Natural wines are controversial, in part because the word “natural” is subject to various interpretations and there are no standards for what belongs in this category. But they have been on the market for several years now and are attracting attention in part because customers like the ethos of low intervention winemaking but also because these wines can be interestingly different. They surely reflect the terroir of their region since little is being done to the wine to mask their natural expression. The problem is bottle variation.
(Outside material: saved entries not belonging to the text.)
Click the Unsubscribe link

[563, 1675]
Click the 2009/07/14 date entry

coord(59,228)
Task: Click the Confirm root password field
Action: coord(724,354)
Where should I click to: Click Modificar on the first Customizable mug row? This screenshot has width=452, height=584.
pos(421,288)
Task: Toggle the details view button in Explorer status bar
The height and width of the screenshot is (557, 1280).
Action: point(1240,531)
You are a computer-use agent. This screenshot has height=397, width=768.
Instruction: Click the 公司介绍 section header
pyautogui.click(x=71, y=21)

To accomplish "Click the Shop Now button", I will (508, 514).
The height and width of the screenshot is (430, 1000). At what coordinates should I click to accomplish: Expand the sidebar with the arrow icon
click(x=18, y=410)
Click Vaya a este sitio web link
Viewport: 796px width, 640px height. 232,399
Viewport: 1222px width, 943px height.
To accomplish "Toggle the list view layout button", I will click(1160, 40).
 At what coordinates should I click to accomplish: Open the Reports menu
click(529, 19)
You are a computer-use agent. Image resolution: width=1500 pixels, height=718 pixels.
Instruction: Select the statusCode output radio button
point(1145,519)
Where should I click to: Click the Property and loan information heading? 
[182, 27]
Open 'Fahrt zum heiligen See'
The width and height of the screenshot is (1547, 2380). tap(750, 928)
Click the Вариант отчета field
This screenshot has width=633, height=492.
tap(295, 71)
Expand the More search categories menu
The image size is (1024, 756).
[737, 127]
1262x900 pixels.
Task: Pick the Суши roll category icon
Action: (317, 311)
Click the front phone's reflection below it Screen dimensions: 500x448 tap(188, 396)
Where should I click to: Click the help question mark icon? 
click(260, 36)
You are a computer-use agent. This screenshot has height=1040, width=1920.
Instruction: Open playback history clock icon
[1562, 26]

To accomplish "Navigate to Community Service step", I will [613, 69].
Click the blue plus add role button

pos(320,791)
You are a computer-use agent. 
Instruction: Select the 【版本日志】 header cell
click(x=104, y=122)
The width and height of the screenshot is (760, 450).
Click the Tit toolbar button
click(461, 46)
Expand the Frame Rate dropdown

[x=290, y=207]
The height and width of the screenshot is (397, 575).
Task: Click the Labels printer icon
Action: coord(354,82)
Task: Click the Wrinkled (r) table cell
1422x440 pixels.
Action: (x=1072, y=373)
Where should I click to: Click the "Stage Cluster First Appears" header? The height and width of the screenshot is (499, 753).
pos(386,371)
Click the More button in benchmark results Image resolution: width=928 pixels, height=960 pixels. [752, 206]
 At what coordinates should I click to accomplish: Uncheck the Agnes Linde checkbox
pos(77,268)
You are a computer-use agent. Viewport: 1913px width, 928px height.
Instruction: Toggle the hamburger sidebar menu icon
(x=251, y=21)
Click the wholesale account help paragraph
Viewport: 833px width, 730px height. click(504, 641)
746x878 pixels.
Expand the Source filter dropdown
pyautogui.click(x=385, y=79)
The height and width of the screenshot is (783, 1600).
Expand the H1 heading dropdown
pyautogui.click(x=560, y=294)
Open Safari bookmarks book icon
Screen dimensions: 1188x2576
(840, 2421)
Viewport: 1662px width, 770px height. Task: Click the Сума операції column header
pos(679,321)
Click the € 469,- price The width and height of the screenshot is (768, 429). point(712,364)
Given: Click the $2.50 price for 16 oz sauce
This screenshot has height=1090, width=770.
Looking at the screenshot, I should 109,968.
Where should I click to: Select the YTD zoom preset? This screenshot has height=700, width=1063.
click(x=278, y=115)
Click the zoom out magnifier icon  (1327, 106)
With nothing to protect the juice, variations in the handling of each bottle may cause it to evolve on its own trajectory meaning that each purchase is a bit of a gamble.
I’ve tasted many natural wines but I was looking forward to tasting this one because of its reputation as the quintessential expression.
The first whiff was pure nail polish remover—volatile acidity we call it—a serious flaw if it’s too prominent. Happily, a few minutes in the glass allowed the VA to dissipate sufficiently to reveal an interesting but “funky” wine. Black cherry supplemented with crushed rock aromas are pleasant as are the herbal and black olive notes that give it complexity. They are highlighted against a muted “sweaty” background that develops into smoked meat aromas with more time in the glass. The mouth feel is buoyant and vivacious with a medium body and high acidity, but the tannins enter the picture early giving the wine an expansive quality with plenty of grit on the very long flavorful finish.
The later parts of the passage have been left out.